For example, a persistent copy of the key value pairs 201 can be stored in a non-volatile memory of the memory sub-system 101. A reordered copy of the key value pairs 201 can be loaded from the non-volatile memory into a volatile memory (e.g., dynamic random access memory (DRAM)) of the memory sub-system 101 during the attention score computations. The content in the volatile memory is to be refreshed to prevent data corruption or loss. Different subsets (e.g., 231, 233, or 235) of the key value pairs 201 can be loaded into the same volatile memory for storage in different time periods; and the refreshing rate of the volatile memory can be adjusted according to the key value subset(s) being stored in the volatile memory.
The memory sub-system 101 can include media, such as one or more volatile memory devices (e.g., memory device 121), one or more non-volatile memory devices (e.g., memory device 123), or a combination of such.
In general, a memory sub-system 101 can be a storage device, a memory module, or a hybrid of a storage device and memory module. Examples of a storage device include a solid-state drive (SSD), a flash drive, a universal serial bus (USB) flash drive, an embedded multi-media controller (eMMC) drive, a universal flash storage (UFS) drive, a secure digital (SD) card, and a hard disk drive (HDD). Examples of memory modules include a dual in-line memory module (DIMM), a small outline DIMM (SO-DIMM), and various types of non-volatile dual in-line memory module (NVDIMM).

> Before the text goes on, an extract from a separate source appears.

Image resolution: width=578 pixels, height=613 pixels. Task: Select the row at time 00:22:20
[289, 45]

The computing system can be a computing device such as a desktop computer, a laptop computer, a network server, a mobile device, a vehicle (e.g., airplane, drone, train, automobile, or other conveyance), an internet of things (IoT) enabled device, an embedded computer (e.g., one included in a vehicle, industrial equipment, or a networked commercial device), or such a computing device that includes memory and a processing device.

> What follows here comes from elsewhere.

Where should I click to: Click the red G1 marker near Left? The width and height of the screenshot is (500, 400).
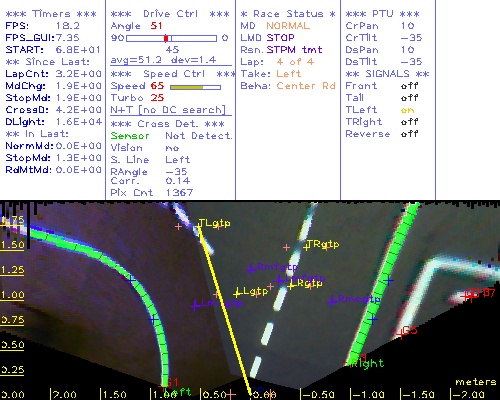click(x=172, y=382)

The computing system can include a host system 110 that is coupled to one or more memory sub-systems 101. FIG. 2 illustrates one example of a host system 110 coupled to one memory sub-system 101. As used herein, “coupled to” or “coupled with” generally refers to a connection between components, which can be an indirect communicative connection or direct communicative connection (e.g., without intervening components), whether wired or wireless, including connections such as electrical, optical, magnetic, etc.
The host system 110 can include a processor chipset (e.g., processing device 111) and a software stack executed by the processor chipset. The processor chipset can include one or more cores, one or more caches, a memory controller (e.g., controller 113) (e.g., NVDIMM controller), and a storage protocol controller (e.g., PCIe controller, SATA controller). The host system 110 uses the memory sub-system 101, for example, to write data to the memory sub-system 101 and read data from the memory sub-system 101.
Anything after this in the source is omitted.